_Collected data_:
↓↓↓

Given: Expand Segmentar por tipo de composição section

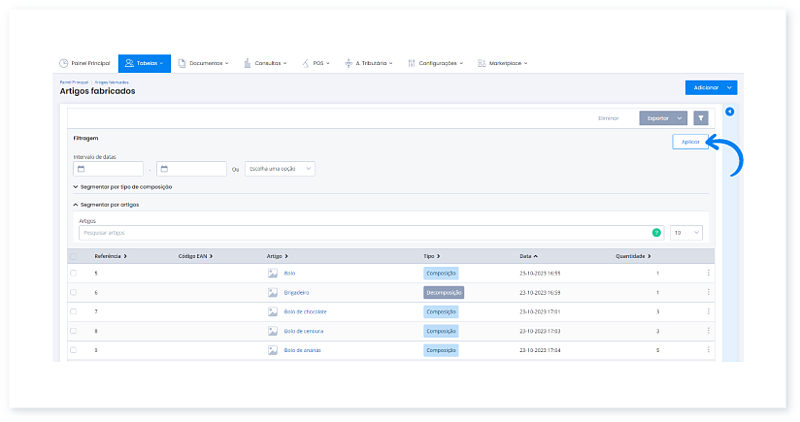Looking at the screenshot, I should click(124, 187).
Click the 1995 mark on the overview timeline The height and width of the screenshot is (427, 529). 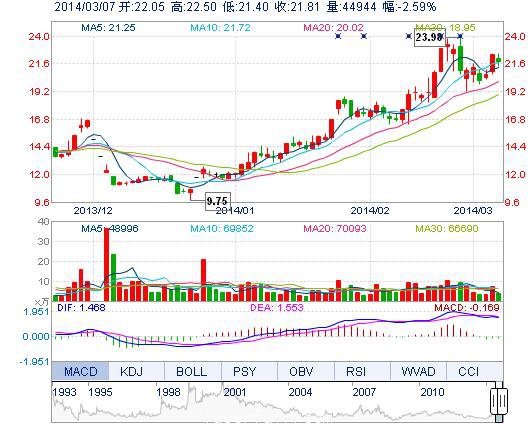tap(100, 392)
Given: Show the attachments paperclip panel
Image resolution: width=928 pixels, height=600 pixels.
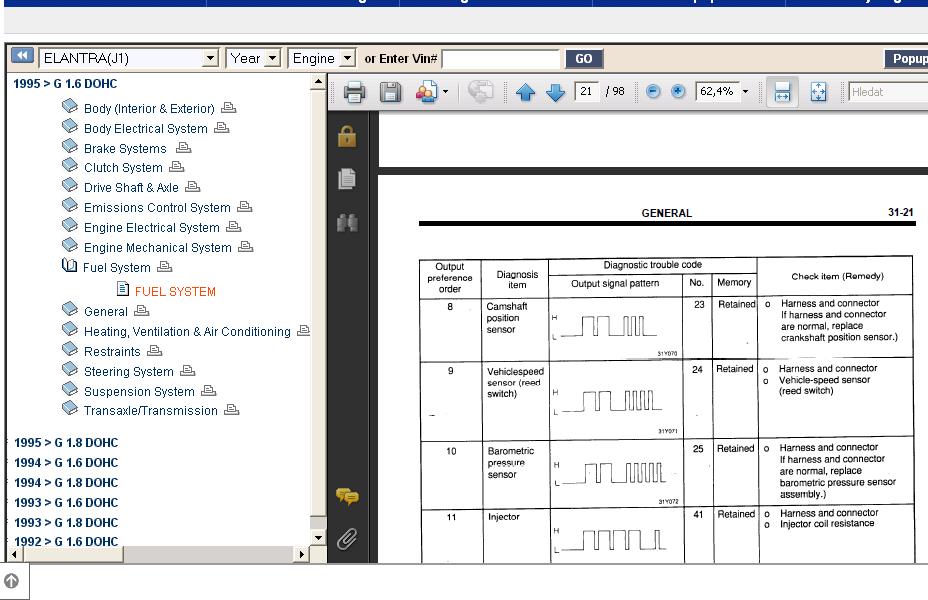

↑↑↑

_Task prompt_: Please retype the lines from the one that contains "Given: Show the attachments paperclip panel" through the final line of the data, both included, without any pictures.

_Exercise response_:
Given: Show the attachments paperclip panel
Image resolution: width=928 pixels, height=600 pixels.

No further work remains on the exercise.